Damien Hirst di fronte a se stesso: pensavo di essere immortale

featured 1190161

Londra, 11 ott. (askanews) - Damien Hirst ripensa se stesso in una retrospettiva in un certo senso "autogestita" nella propria galleria londinese. Una delle più famose e controverse star del sistema dell'arte ha messo in scena un racconto del suo lavoro, ma lo ha fatto, come è sempre stato nel s...

Londra, 11 ott. (askanews) – Damien Hirst ripensa se stesso in una retrospettiva in un certo senso “autogestita” nella propria galleria londinese.
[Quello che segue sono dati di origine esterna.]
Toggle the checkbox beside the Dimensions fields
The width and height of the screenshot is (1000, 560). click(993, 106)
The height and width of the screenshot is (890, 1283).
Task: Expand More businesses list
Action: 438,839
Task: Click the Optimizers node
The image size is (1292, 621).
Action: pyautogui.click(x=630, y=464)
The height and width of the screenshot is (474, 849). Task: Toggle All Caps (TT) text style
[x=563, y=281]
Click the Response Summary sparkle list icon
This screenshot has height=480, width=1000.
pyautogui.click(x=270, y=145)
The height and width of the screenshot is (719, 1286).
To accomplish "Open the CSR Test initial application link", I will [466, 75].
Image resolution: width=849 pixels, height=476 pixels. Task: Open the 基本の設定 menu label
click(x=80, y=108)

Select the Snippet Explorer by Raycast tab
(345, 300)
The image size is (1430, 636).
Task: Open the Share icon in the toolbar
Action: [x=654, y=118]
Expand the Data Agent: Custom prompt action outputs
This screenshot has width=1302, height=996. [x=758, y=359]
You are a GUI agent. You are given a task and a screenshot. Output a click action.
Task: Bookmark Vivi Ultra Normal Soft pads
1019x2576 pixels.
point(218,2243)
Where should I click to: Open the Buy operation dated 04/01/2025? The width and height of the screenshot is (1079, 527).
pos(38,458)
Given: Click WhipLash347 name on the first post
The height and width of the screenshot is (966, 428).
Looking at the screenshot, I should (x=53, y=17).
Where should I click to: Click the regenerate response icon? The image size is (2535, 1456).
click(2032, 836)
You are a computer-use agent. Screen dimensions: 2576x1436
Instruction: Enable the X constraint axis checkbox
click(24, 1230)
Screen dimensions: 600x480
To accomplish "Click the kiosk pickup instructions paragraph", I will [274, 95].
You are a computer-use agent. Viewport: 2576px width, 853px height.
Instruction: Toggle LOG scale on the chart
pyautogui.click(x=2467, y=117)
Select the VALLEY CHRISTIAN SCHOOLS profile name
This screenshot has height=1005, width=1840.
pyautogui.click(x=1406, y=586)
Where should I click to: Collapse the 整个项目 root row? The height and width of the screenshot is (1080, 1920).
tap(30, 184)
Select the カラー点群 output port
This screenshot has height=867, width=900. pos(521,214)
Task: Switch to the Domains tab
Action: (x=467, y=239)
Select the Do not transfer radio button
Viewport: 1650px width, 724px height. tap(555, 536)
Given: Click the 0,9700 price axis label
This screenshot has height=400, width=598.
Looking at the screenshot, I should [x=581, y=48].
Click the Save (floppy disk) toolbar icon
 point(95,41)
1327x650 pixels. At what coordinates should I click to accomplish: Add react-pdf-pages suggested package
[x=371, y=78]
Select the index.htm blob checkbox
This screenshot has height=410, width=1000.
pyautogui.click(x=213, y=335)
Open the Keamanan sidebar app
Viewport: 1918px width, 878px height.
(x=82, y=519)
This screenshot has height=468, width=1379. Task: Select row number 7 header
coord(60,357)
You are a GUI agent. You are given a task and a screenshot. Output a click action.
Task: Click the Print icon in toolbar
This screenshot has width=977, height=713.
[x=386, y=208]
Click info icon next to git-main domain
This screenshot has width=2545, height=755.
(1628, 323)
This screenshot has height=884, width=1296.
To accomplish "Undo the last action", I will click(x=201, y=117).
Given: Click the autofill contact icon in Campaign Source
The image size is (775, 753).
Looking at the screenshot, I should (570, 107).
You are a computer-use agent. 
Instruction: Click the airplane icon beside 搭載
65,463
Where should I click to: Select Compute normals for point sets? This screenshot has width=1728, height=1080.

Una delle più famose e controverse star del sistema dell’arte ha messo in scena un racconto del suo lavoro, ma lo ha fatto, come è sempre stato nel suo stile, senza fronzoli, lasciando che fossero i pezzi a parlare di che cosa aveva significato essere uno degli artisti che negli anni Novanta hanno cambiato la scena e riformulato le regole del contemporaneo. In mostra nella Newport Street Gallery testimonianze e tracce di una grandezza selvaggia, ma forse, a giudicare per esempio da alcune versioni del suo leggendario squalo, anche una storia minore, che ci parla del superamento inevitabile di un certo periodo.

“E’ abbastanza buffo vedere le opere qui – ha spiegato Hirst – sembrano un po’ vecchie, danneggiate… Le cose stanno invecchiando in modo nostalgico, sebbene all’epoca io pensassi davvero di essere immortale e che non sarebbe mai finita”.

Le cose cambiano, è inevitabile e l’artista è cambiato con loro, sebbene senza rinunciare a una asprezza da ragazzo di provincia che resta un marchio di fabbrica anche del Damien superstar, una sua sorta di malinconia irrisolvibile. Che ritorna in alcune opere famosissime, come “One Thousand Years”, una sorta di manifesto sulla morte, sull’inevitabile, sul senso di un Tempo che possiamo solo perdere e mai raggiungere. Poi è venuto l’Hirst grandioso e per molti versi sorprendente di un progetto pazzesco come quello portato a Palazzo Grassi a Venezia nel 2018, i tesori del falso naufragio dell’incredulità, ma sotto sotto, e la self retrospective londinese lo fa chiaramente vedere con quella luce fredda e chirurgica che all’artista è sempre piaciuta, restano il dolore, lo spavento, il bisogno apotropaico di trovare antidoti a qualcosa che possiamo chiamare solo la vita.

Qui, gli anni novanta, gli Young British Artist, le mostre da Saatchi, i milioni di sterline, gli adulatori e i collezionisti insaziabili, gli eccessi e le follie, qui tutto questo a un certo punto smette di contare e si torna al cuore del problema e della pratica di Damien Hirst, che finalmente, per un tempo brevissimo, ma decisivo, riusciamo a intravedere nelle sue opere come spogliato, per quanto possibile, della dimensione di personaggio. E ciò che resta è l’artista, con la sua solitudine e la sua rilevanza. Prima che il clamore ricominci.